ワインの楽しみ方ガイド

コンテチーズにあうワインはなに?ハードチーズとワインの相性をソムリエが解説

2023年3月25日

コンテチーズにあうワインはなに?ハードチーズとワインの相性をソムリエが解説 
 
フランス・ジュラ地方のチーズ「コンテ」にあうのは、ジュラ地方の白ワインだけではありません。
しかしなんでもあうわけではない。コンテにあわないワインの方が、実は圧倒的に多いんです。
ハードチーズとはどんなものか。どうして「コンテにあう」と言えるのか。
あわないワインと比較してじっくりとご紹介します。
 
 

YouTubeでも紹介しております。

 
 

実は難しいチーズとワインの関係

 
「ワインのアテといえばチーズ」そう考えている方は少なくないかもしれませんが、実は誤りです。
チーズとワインは基本あわない。でもなかにはピッタリの組み合わせもある
その認識のほうが現実に即しています。
 
 
 

まず「チーズ」とは

 
まず副材料を用いない純粋なチーズの種類だけでも1000種類ほどあると言われています。
 
「パスタはワインにあう」なんて言おうものならどうでしょうか。
一口に「パスタ」といってもいろいろなソースがあります。麺の形状も様々です。プロがつくるものをレストランで食べるのか、レトルトのソースなのかでも全く違います。
だから相性がいいかどうかは「パスタの種類による」なんて当たり前じゃないですか。
 
 
チーズもそれだけ種類があるんです。あう/あわないの前に分類や味わいの傾向を知る必要があるのは間違いありません。

> データ抜粋
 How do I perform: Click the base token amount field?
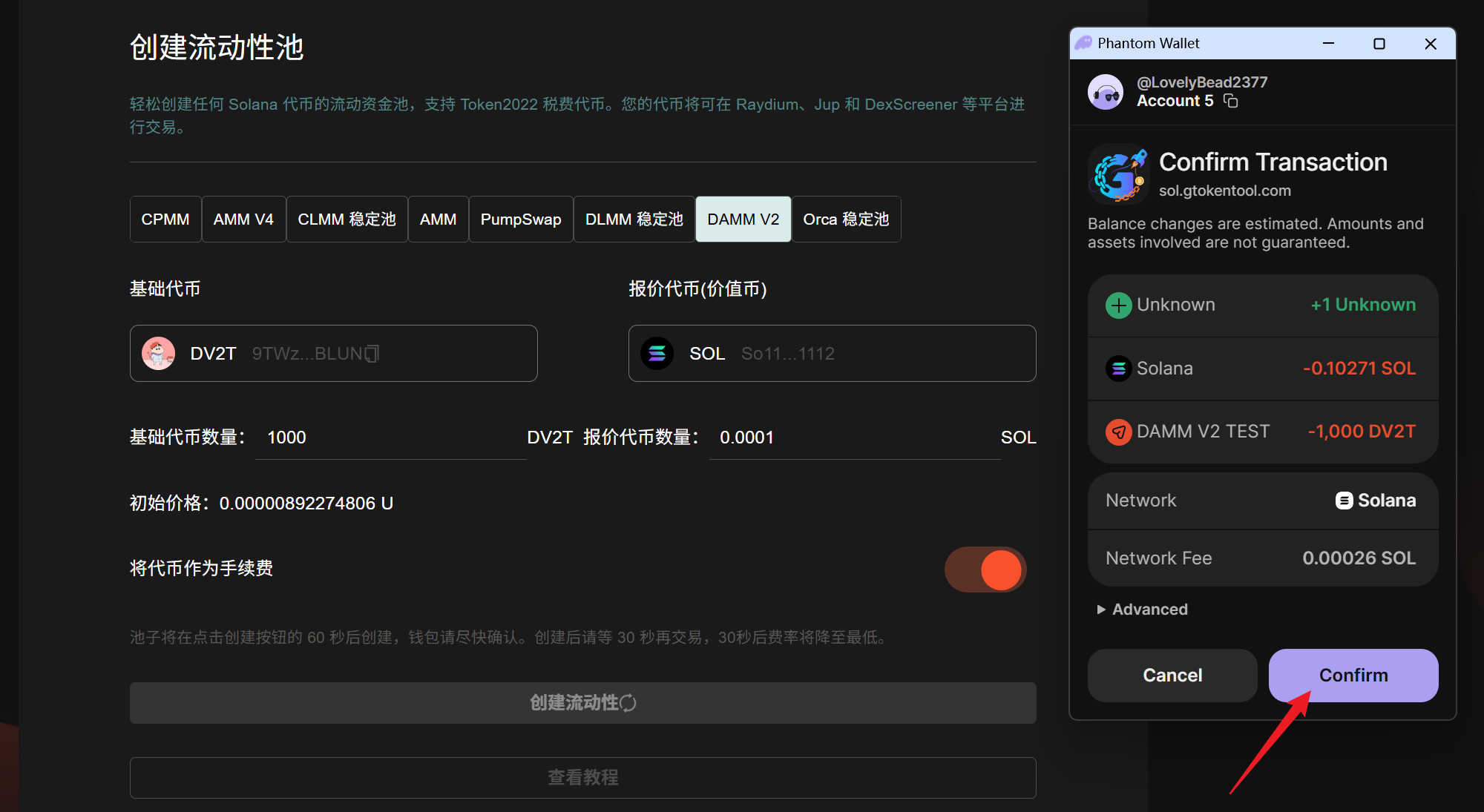(390, 438)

> 課題一覧
**A)** コンテチーズの記事によると、チーズとワインがあうかどうかを考える前に、なぜチーズの分類や味わいの傾向を知る必要があるのか。一から三文で説明すること。
**B)** コンテチーズの記事では、コンテはどこの地方のチーズとされているか。
**C)** コンテチーズの記事から、「まず副材料を用いない純粋なチ」で始まり「だから相性がいいかどうかは「パスタの種類による」なんて当たり前じゃないですか。」で終わる部分を、一字も変えずに書き写すこと。
ここでは資料は使わない。

> 最終結果
**A)** 副材料を用いない純粋なチーズだけでも1000種類ほどあると言われ、それだけ種類が多いからだ。パスタもソースや麺の形状によって相性が違うように、チーズも種類によって違ってくる。

**B)** フランス・ジュラ地方のチーズ。

**C)**
まず副材料を用いない純粋なチーズの種類だけでも1000種類ほどあると言われています。
 
「パスタはワインにあう」なんて言おうものならどうでしょうか。
一口に「パスタ」といってもいろいろなソースがあります。麺の形状も様々です。プロがつくるものをレストランで食べるのか、レトルトのソースなのかでも全く違います。
だから相性がいいかどうかは「パスタの種類による」なんて当たり前じゃないですか。